TASKS AND EXERCISES:
1) According to the court opinion on the statute of limitations, in what year did the Washington Legislature enact TEDRA?
2) Reproduce the passage of the court opinion on the statute of limitations from "However, TEDRA’s statute" up to and including "by the Heirs.".
3) Continue the court opinion on the statute of limitations from where it stops.

However, TEDRA’s statute of limitations does not apply to a constructive trust. RCW 11.96A.070(1)(d) states, "For purposes of this section, ‘express trust’ does not include ... constructive trusts." Accordingly, we conclude the three-year TEDRA statute of limitations does not bar the petition filed by the Heirs.

¶13 The Heirs argue their petition is not time barred because the fraud statute of limitations applies to constructive trusts. RCW 4.16.080(4) establishes a three-year limitation on an "action for relief upon the ground of fraud, the cause of action in such case not to be deemed to have accrued until the discovery by the aggrieved party of the facts constituting the fraud." The Heirs cite Goodman v. Goodman, 128 Wash.2d 366, 907 P.2d 290 (1995), in support of their argument that RCW 4.16.080(4) governs.

¶14 In Goodman, the court states, "An action based on an express [trust] (or constructive trust) is subject to the three-year statute of limitations contained in RCW 4.16.080." Goodman, 128 Wash.2d at 373, 907 P.2d 290. However, the Heirs’ reliance on Goodman is not persuasive for three reasons.

¶15 First, "[i]n cases where a legal theory is not discussed in the opinion, that case is not controlling on a future case where the legal theory is properly raised." Berschauer/Phillips Constr. Co. v. Seattle Sch. Dist. No. 1, 124 Wash.2d 816, 824, 881 P.2d 986 (1994). Goodman did not involve a constructive trust, but rather, an express trust. Goodman, 128 Wash.2d at 372-73, 907 P.2d 290. Any reference in Goodman to the applicability of RCW 4.16.080(4) to a constructive trust claim is mere dicta without any precedential value. See James v. McMurry, 195 Wash. App. 144, 152-53, 380 P.3d 591 (2016).

¶16 Second, Goodman was decided in 1995, four years before the Washington Legislature enacted TEDRA in 1999. S.B. 5196, 56th Leg., Reg. Sess. (Wash. 1999). The legislature may supersede, abrogate, or modify the common law. Potter v. Wash. State Patrol, 165 Wash.2d 67, 76, 196 P.3d 691 (2008). We deem the common law repealed where the language of a statute is " ‘clear and explicit for this purpose.’ " Potter, 165 Wash.2d at 76, 196 P.3d 691 (quoting Norfolk Redev. & Hous. Auth. v. Chesapeake & Potomac Tel. Co. of Va., 464 U.S. 30, 35-36, 104 S. Ct. 304, 78 L. Ed. 2d 29 (1983) ). Although Goodman implies that express and constructive trusts are interchangeable for purposes of the statute of limitations, TEDRA clearly distinguishes between the two types of trusts. See RCW 11.96A.070(1). As it relates specifically to application of the statute of limitations, legislative action superseded Goodman.

Internal quotation marks omitted.

INFORMATION PROVIDED:
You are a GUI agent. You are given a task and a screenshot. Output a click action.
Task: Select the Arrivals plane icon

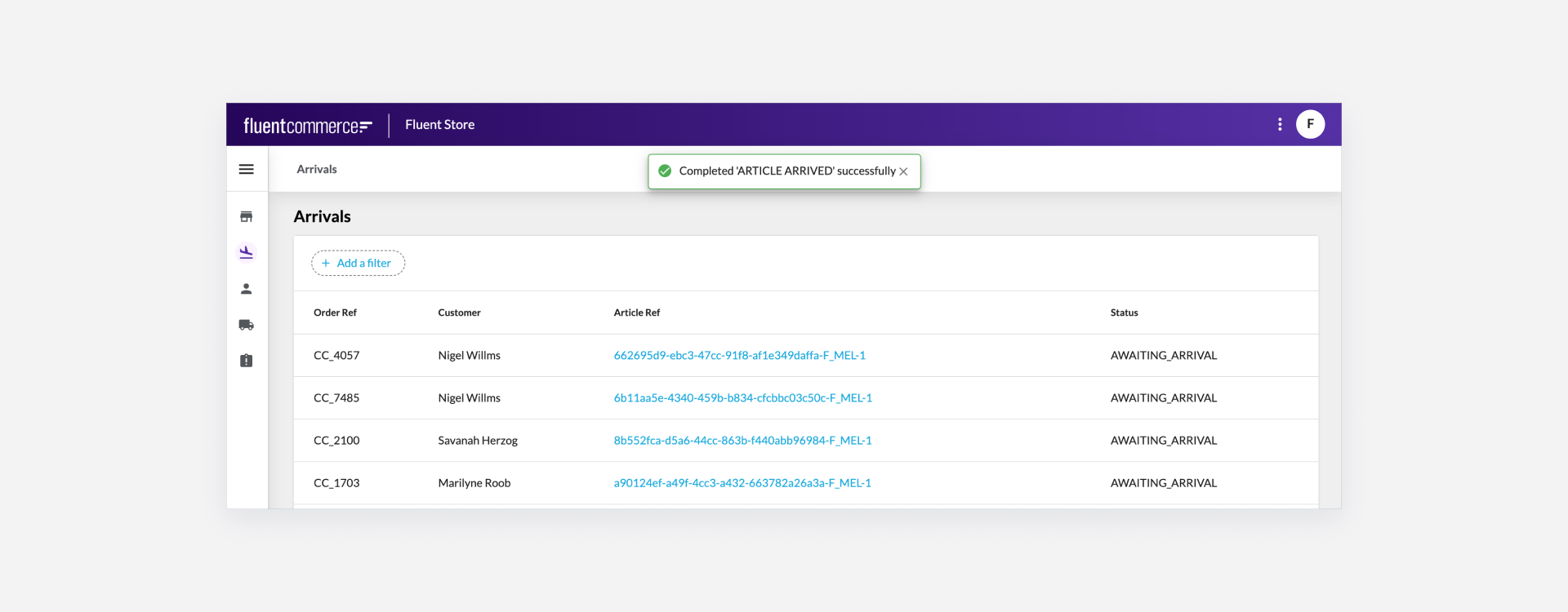[246, 253]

EXERCISE RESPONSES:
1) 1999

2)
However, TEDRA’s statute of limitations does not apply to a constructive trust. RCW 11.96A.070(1)(d) states, "For purposes of this section, ‘express trust’ does not include ... constructive trusts." Accordingly, we conclude the three-year TEDRA statute of limitations does not bar the petition filed by the Heirs.

3)
¶17 Third, the cases Goodman cites to support applying the fraud statute of limitations to constructive trusts, Viewcrest Cooperative Ass’n v. Deer, 70 Wash.2d 290, 294-95, 422 P.2d 832 (1967), and Arneman v. Arneman, 43 Wash.2d 787, 800, 264 P.2d 256 (1953), involved allegations of fraud. See Goodman, 128 Wash.2d at 373, 907 P.2d 290. The Heirs do not allege fraud. Indeed, the Heirs specifically deny that Evelyn as personal representative of Gib’s estate committed fraud or breach of fiduciary duty:

In this case, no claim for breach of fiduciary duty is being made against Evelyn as the former Personal Representative of Gilbert Miller’s estate, nor is a claim for breach of trust being made against Evelyn or [her daughter] as trustees of the CST .... Rather, this action has relied solely upon the Heirs seeking to impose a constructive trust to remedy Evelyn’s formal oversight when she acted as Personal Representative of her husband’s estate.

RCW 4.16.080(4) does not apply here.

¶18 The Washington Legislature has not adopted a specific statute of limitations for constructive trusts. A constructive trust is an equitable remedy by which a court may restore property that another has gained through questionable means, such as fraud, misrepresentation, or overreaching. Consulting Overseas Mgmt., Ltd. v. Shtikel, 105 Wash. App. 80, 86-87, 18 P.3d 1144 (2001). But fraud is not required and courts may also impose a constructive trust " ‘in broader circumstances not arising to fraud or undue influence.’ " Consulting Overseas, 105 Wash. App. at 87, 18 P.3d 1144 (quoting In re Marriage of Lutz, 74 Wash. App. 356, 368, 873 P.2d 566 (1994) ). For example, courts may impose a constructive trust when retention of property would " ‘result in the unjust enrichment of the person retaining’ " the property. Consulting Overseas, 105 Wash. App. at 87, 18 P.3d 1144 (quoting Scymanski v. Dufault, 80 Wash.2d 77, 89, 491 P.2d 1050 (1971) ).

Internal quotation marks omitted.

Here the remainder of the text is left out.